11:48 It's going to sound like that occasionally, but I really do.
11:51 I like the library.
11:52 It's very, very powerful, very, very useful.
11:54 It uses a lot of black magic.
11:56 And I find as a developer, as somebody with a software engineering background, sometimes
12:02 code can be distracting where you look at it and go, how does that even compile?
12:05 What is that?
12:06 What are they doing?
12:07 And that pulls me away from the, I'm trying to do something.
12:11 And I find some of the stuff in Pandas kind of falls into that bucket.
12:14 Whereas you just do nice little chained function calls in pollers.
12:18 And so you're reading, you know, filter, select kinds of things.
12:22 And it feels a lot cleaner to me.
12:25 So it tends to be where I want to go.
12:28 And then the other big advantage of it, which some of the other data frame libraries have,
12:33 but Pandas, as far as I know, doesn't, is lazy evaluation.
12:37 And this is the idea of rather than executing each operation as you call it, you can chain a bunch of things together and then call them all at the same time.
12:46 This tends to give you large amounts of speed up.
12:49 So, for example, if you're reading in a CSV file and you want to do something only on certain rows in that CSV file, the filter can throw those rows that aren't important.

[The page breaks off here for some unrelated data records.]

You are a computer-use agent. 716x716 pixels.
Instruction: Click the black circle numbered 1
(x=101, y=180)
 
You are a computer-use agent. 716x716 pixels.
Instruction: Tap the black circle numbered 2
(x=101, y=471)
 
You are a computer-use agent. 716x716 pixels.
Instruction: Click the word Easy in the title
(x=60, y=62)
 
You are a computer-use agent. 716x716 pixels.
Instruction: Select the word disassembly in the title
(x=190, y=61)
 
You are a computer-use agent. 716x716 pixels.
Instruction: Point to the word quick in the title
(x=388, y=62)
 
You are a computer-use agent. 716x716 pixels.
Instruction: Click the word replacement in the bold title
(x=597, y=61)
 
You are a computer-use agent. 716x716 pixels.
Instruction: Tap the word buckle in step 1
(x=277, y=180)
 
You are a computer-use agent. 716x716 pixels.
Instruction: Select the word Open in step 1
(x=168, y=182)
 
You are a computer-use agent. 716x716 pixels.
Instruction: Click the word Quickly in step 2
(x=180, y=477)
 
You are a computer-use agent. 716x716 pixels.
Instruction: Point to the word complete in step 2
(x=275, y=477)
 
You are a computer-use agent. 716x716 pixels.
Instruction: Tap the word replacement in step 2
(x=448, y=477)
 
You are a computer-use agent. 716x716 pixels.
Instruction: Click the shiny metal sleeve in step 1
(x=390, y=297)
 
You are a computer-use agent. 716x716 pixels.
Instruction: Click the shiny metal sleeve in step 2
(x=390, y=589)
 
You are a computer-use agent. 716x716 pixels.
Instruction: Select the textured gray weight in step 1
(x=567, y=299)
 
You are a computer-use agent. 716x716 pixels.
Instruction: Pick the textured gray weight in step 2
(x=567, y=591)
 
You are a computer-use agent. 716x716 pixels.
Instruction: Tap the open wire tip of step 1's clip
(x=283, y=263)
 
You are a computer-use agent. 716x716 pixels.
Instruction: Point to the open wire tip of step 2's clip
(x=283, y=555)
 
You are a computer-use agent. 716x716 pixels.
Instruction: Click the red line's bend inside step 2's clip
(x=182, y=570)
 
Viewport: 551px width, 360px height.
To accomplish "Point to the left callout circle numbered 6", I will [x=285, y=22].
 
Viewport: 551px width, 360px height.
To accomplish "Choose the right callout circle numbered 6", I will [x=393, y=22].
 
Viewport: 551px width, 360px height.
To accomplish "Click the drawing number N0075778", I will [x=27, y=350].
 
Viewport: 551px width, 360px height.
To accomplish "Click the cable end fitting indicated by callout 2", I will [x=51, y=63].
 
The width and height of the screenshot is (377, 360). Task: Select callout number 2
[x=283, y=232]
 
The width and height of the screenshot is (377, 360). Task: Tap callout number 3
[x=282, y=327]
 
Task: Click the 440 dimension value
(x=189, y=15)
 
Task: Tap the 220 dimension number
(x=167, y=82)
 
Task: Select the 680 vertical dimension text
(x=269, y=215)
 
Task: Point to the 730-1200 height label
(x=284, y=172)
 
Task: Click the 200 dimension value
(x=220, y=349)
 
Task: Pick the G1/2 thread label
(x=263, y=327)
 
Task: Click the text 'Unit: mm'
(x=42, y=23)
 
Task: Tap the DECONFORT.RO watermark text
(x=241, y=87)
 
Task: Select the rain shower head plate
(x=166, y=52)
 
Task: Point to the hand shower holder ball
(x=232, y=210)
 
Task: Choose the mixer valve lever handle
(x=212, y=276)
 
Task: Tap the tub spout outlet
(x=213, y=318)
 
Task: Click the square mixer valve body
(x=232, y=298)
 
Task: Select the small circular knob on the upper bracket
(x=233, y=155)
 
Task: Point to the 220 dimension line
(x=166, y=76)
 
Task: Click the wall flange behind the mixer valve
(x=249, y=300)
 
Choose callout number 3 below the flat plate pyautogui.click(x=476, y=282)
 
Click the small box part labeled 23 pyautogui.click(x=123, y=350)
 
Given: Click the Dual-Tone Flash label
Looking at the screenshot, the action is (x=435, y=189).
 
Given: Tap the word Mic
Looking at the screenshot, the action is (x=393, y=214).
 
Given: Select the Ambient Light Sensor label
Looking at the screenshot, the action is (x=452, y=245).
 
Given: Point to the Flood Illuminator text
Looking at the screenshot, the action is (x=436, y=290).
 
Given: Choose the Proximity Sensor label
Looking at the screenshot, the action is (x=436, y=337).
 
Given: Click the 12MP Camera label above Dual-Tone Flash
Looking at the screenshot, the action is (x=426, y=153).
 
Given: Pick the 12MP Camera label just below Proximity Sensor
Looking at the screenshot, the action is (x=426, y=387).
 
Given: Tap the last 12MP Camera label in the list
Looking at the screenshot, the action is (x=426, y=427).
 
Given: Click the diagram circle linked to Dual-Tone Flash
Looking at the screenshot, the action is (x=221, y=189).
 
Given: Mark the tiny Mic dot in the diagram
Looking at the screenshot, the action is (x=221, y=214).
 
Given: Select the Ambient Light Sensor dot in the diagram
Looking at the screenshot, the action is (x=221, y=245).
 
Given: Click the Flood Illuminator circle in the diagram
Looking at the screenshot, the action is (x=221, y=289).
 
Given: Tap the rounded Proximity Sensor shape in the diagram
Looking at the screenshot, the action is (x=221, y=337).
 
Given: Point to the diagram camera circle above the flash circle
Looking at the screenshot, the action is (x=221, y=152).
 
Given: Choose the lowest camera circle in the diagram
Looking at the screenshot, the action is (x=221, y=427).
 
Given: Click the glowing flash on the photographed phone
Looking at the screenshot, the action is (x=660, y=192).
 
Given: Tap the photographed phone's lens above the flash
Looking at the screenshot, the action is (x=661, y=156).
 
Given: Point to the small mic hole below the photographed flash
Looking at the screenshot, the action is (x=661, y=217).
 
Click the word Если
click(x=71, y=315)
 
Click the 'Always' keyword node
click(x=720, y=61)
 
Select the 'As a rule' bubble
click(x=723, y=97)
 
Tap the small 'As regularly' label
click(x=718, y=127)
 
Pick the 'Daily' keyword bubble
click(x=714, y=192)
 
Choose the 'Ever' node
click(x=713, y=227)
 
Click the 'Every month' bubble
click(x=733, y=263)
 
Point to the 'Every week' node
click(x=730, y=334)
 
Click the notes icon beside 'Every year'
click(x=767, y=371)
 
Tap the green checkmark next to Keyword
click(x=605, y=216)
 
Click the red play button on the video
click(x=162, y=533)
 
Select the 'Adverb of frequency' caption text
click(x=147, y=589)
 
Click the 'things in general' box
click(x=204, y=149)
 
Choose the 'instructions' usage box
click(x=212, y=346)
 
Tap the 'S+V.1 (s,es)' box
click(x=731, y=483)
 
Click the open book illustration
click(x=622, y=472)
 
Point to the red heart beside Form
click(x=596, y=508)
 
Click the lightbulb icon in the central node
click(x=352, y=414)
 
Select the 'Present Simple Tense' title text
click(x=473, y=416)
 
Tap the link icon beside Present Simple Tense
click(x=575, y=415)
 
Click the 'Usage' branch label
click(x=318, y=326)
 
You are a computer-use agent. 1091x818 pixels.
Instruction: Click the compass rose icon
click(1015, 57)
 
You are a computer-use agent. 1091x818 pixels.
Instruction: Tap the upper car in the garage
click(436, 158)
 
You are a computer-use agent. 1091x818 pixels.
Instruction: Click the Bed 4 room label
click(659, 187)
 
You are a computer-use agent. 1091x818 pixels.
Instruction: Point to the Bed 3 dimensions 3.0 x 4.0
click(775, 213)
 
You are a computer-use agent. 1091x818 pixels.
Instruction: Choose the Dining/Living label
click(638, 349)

12:58 And then you would only run the operation on those rows that you were interested in.
13:03 Of course, that tends to be an awful lot faster than going through every single row at a time.
13:08 It also tends to use less memory for the same reason, because you don't have to keep as much in memory at any given time.
13:15 So lazy evaluation can be a really, really powerful tool, particularly if you're using with really, really large data frames.
13:22 So that to me is, you know, the coding style was a nice selling point.
13:27 But being able to see that performance difference with the lazy evaluation was really what hit it home for me.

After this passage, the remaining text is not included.